- [Your goal] Only the lines from the one containing "Viewport: 878px width, 659px height." through the end of the entries are wanted, retyped exactly and without pictures.

- [Dataset entries]
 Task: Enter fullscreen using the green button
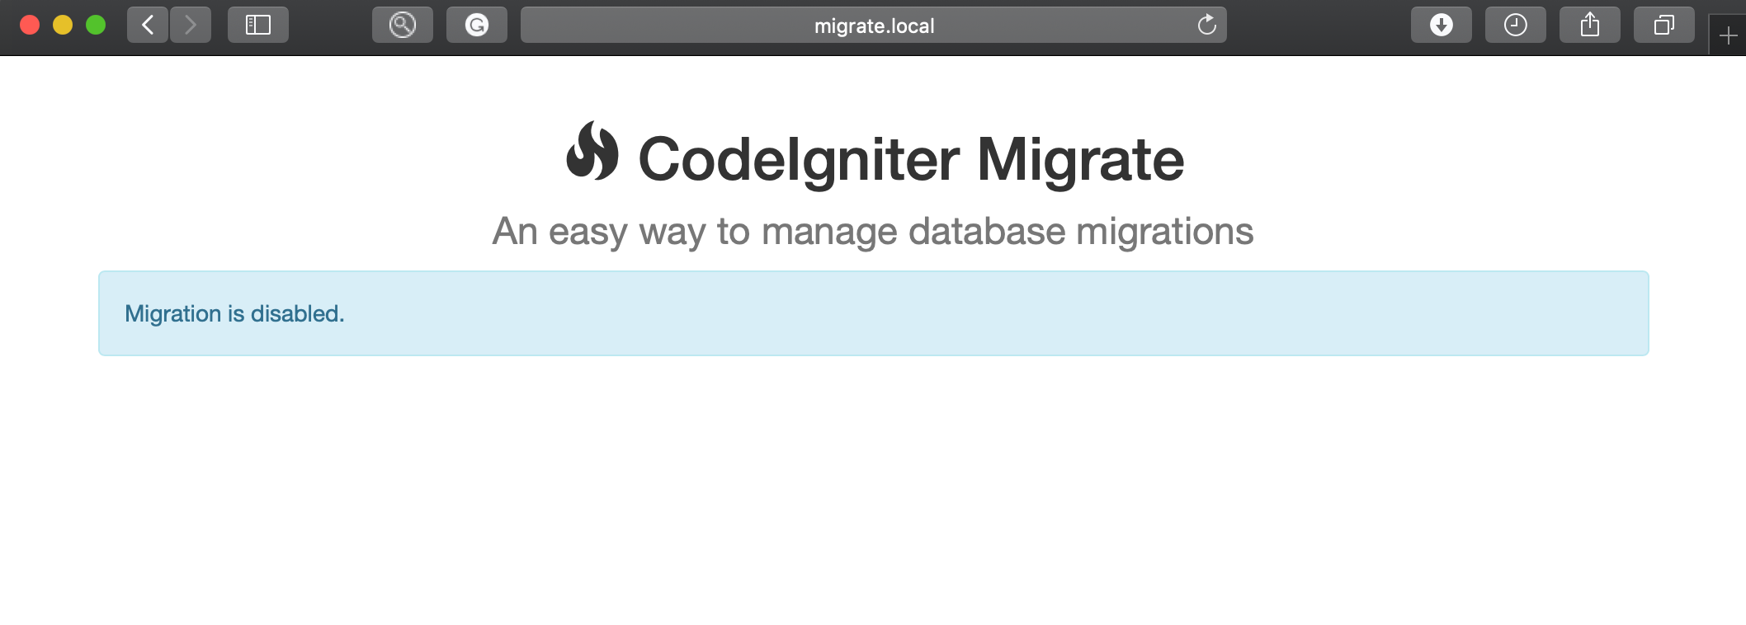click(x=97, y=25)
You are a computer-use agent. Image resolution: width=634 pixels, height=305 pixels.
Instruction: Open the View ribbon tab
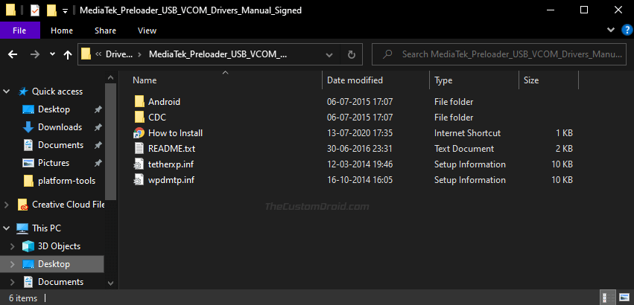coord(147,31)
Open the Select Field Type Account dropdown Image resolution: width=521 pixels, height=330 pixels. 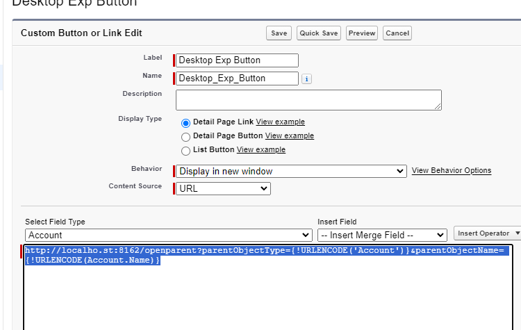pyautogui.click(x=169, y=235)

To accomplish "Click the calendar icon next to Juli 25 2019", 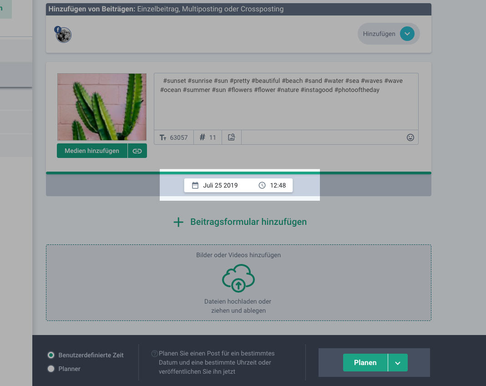I will (x=195, y=185).
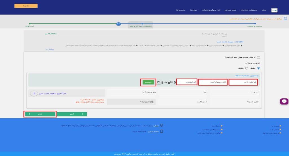Check the 'owner is same as insured' checkbox
The height and width of the screenshot is (156, 289).
tap(259, 57)
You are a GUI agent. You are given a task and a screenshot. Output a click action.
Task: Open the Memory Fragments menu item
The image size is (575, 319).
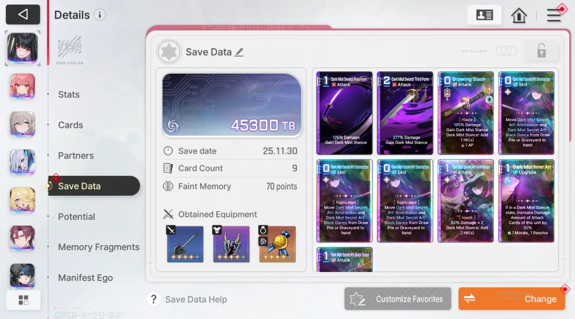98,247
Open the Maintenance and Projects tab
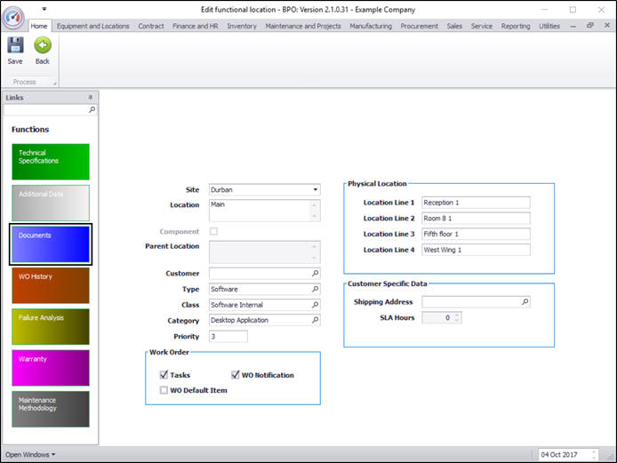This screenshot has height=463, width=617. click(x=305, y=26)
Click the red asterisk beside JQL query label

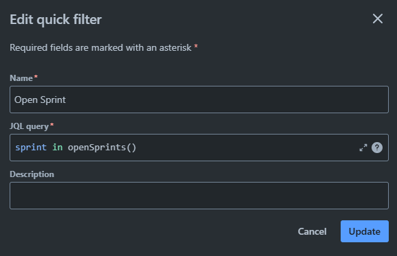52,124
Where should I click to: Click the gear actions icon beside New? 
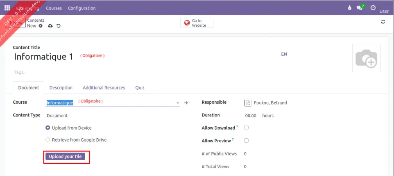click(41, 26)
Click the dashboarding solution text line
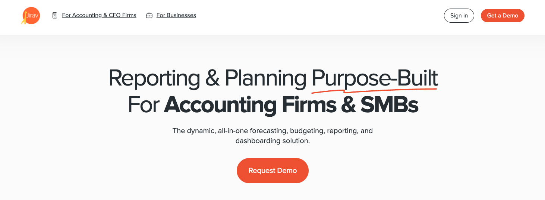This screenshot has height=200, width=545. [x=273, y=141]
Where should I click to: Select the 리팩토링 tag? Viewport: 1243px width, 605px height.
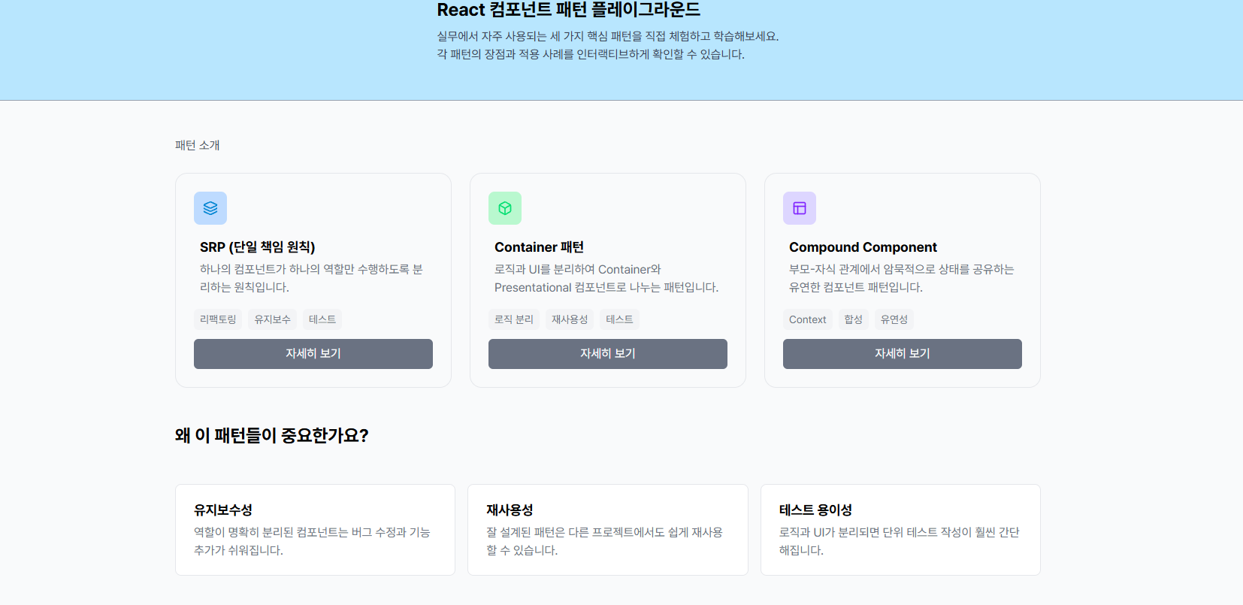[218, 319]
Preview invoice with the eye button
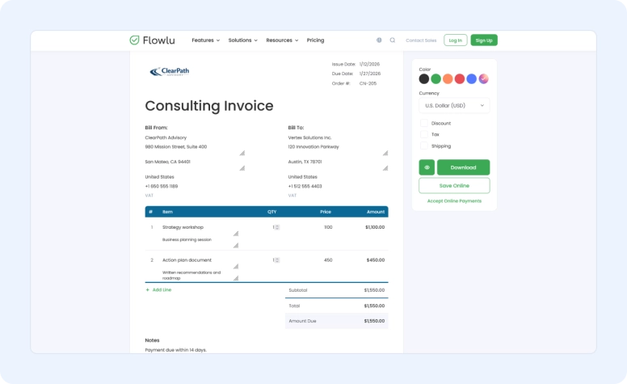 (427, 167)
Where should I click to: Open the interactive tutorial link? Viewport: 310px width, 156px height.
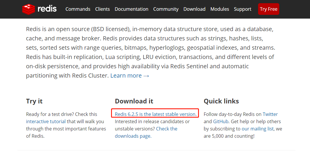pos(46,121)
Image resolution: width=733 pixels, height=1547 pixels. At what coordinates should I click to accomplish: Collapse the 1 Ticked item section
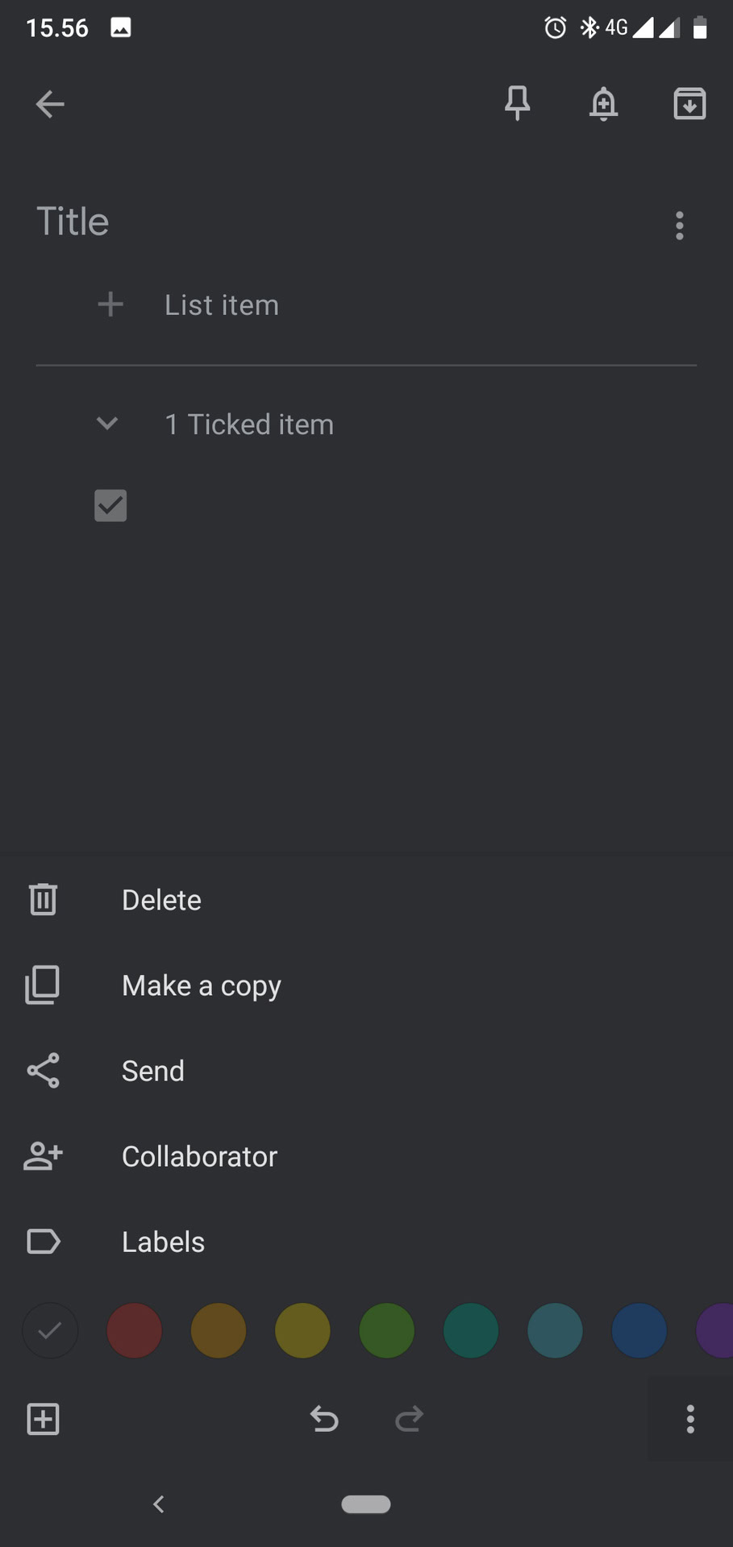point(107,424)
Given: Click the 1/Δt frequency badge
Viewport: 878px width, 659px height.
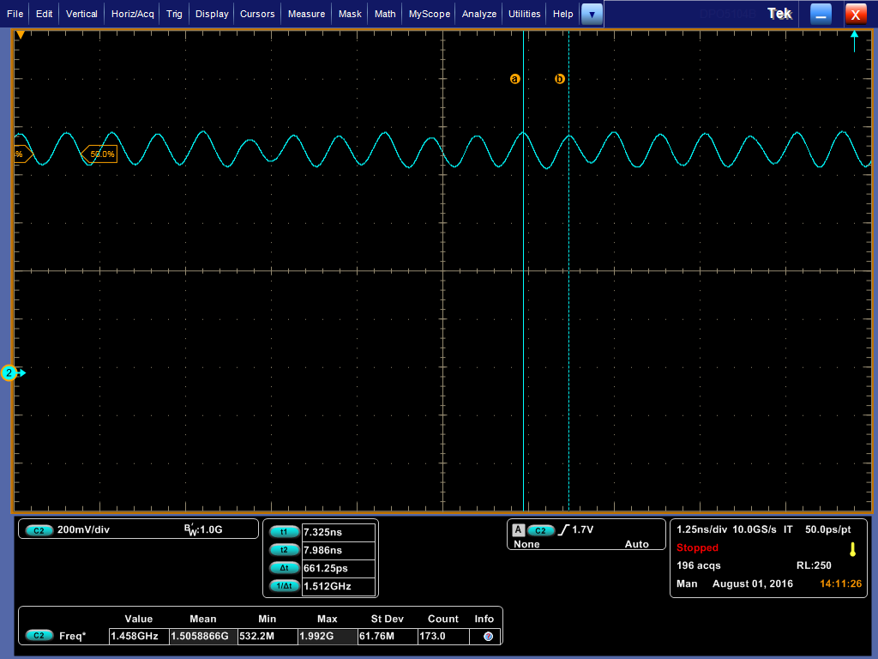Looking at the screenshot, I should pyautogui.click(x=284, y=586).
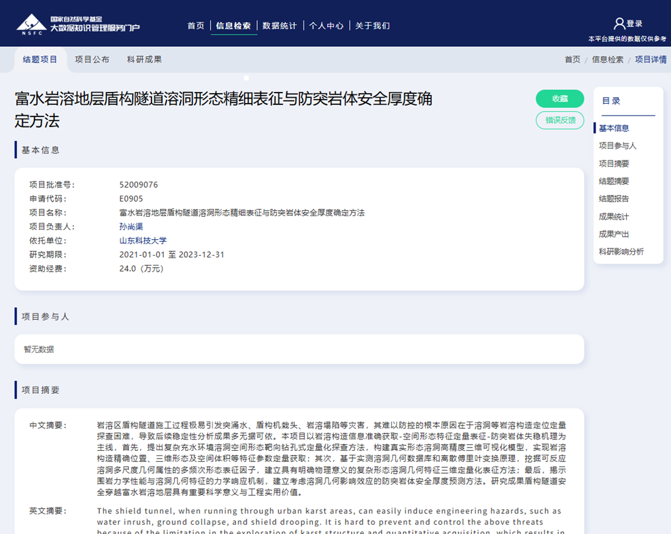
Task: Jump to 成果统计 in 目录
Action: pyautogui.click(x=614, y=216)
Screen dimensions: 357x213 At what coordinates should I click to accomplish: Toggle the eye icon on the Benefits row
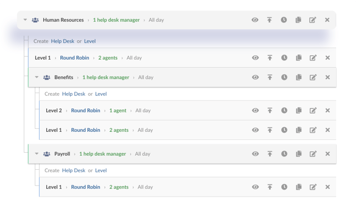[x=255, y=77]
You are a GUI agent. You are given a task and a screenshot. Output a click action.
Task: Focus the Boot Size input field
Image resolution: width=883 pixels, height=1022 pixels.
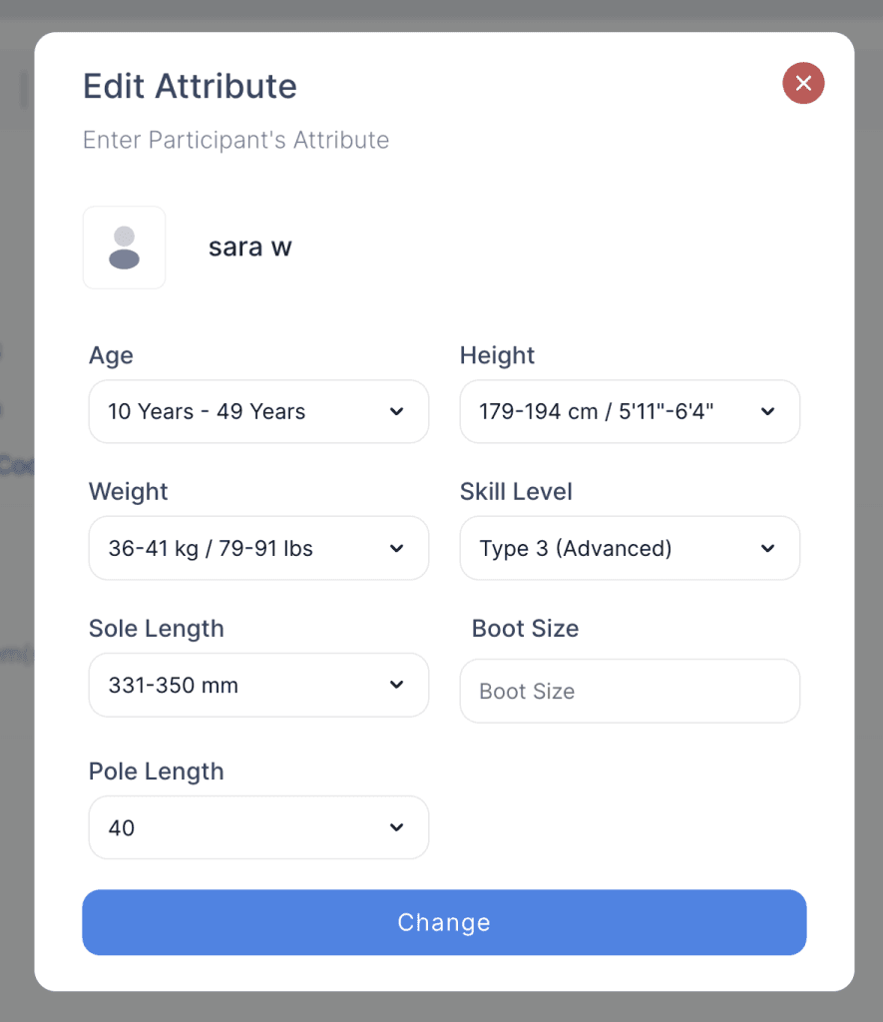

- [Solution to this problem]
Viewport: 878px width, 659px height.
Looking at the screenshot, I should pyautogui.click(x=284, y=586).
Task: Jump to 成果统计 in 目录
Action: pyautogui.click(x=614, y=216)
Screen dimensions: 357x213 At what coordinates should I click to accomplish: Toggle the eye icon on the Benefits row
[x=255, y=77]
You are a GUI agent. You are given a task and a screenshot. Output a click action.
Task: Focus the Boot Size input field
Image resolution: width=883 pixels, height=1022 pixels.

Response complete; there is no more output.